■ WHAT NEEDS TO BE DONE: Starting with the line that contains "1-888-GO-BETCO (196, 547)" and stopping after the line that contains "Property Management (33, 183)", copy the entries below exactly. Include nothing else.

■ EXTRACTED ENTRIES:

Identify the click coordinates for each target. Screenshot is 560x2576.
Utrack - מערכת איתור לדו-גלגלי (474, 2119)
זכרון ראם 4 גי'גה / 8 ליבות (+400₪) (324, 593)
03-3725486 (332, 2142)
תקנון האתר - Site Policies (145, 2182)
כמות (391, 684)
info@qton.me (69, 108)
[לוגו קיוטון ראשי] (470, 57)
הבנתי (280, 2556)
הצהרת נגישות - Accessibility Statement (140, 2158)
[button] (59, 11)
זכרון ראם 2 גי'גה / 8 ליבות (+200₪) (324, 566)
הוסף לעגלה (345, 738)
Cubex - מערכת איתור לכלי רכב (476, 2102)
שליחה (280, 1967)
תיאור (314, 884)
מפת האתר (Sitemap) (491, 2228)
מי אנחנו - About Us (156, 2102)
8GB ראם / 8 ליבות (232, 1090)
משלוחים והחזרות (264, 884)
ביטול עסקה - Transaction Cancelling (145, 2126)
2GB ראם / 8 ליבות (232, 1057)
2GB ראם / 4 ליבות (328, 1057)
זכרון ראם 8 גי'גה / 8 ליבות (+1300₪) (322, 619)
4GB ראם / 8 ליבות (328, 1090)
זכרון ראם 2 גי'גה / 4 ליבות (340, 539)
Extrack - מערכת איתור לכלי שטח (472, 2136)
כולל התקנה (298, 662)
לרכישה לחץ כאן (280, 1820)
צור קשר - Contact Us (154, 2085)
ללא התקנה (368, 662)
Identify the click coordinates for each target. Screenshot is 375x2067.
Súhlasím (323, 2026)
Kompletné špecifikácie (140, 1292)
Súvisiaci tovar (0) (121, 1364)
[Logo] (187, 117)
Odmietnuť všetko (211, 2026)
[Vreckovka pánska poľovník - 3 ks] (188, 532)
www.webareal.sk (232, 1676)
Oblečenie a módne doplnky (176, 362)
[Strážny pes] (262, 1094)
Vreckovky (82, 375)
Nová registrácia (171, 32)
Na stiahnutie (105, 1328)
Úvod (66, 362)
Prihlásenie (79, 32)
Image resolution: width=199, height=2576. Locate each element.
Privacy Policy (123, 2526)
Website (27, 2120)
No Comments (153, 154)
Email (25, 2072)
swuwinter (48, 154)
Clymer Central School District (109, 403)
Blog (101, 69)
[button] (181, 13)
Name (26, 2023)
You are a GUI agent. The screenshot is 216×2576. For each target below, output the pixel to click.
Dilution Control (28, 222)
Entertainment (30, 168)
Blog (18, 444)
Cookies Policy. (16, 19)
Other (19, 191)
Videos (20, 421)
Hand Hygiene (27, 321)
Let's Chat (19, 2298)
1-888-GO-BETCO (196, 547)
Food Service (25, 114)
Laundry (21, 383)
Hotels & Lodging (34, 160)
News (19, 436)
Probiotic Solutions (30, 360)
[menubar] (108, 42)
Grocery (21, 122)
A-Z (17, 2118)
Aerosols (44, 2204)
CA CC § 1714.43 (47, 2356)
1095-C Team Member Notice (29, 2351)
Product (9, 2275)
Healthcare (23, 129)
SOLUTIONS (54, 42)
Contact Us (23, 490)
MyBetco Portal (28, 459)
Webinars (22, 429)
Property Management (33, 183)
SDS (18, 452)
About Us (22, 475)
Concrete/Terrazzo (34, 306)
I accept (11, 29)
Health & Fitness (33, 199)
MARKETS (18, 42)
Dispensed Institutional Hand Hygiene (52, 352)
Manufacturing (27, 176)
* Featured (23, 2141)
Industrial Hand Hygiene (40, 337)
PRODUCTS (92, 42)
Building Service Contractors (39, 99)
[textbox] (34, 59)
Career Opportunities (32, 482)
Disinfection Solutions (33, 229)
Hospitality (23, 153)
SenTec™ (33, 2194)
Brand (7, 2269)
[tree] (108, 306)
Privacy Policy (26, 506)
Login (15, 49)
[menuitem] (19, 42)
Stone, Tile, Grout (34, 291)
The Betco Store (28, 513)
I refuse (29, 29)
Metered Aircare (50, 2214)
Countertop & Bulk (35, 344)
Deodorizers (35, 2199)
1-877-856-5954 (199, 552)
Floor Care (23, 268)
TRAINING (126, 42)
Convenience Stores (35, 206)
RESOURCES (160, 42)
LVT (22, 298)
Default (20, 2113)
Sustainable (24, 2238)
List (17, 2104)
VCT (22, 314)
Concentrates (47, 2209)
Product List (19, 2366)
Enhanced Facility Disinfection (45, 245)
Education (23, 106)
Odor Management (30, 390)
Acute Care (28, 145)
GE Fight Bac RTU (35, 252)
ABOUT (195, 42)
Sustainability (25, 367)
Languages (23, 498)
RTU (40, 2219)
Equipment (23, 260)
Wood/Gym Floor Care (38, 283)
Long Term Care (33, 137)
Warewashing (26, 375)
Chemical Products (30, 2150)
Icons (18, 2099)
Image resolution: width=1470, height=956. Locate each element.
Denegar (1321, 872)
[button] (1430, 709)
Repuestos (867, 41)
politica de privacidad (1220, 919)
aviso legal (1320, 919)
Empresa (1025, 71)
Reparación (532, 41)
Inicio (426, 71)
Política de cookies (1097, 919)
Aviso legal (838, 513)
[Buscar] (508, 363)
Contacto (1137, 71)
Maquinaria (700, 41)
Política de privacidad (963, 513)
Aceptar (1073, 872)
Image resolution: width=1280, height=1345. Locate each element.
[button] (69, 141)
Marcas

■ TASK RESULT:
1-888-GO-BETCO (196, 547)
Food Service (25, 114)
Laundry (21, 383)
Hotels & Lodging (34, 160)
News (19, 436)
Probiotic Solutions (30, 360)
[menubar] (108, 42)
Grocery (21, 122)
A-Z (17, 2118)
Aerosols (44, 2204)
CA CC § 1714.43 (47, 2356)
1095-C Team Member Notice (29, 2351)
Product (9, 2275)
Healthcare (23, 129)
SOLUTIONS (54, 42)
Contact Us (23, 490)
MyBetco Portal (28, 459)
Webinars (22, 429)
Property Management (33, 183)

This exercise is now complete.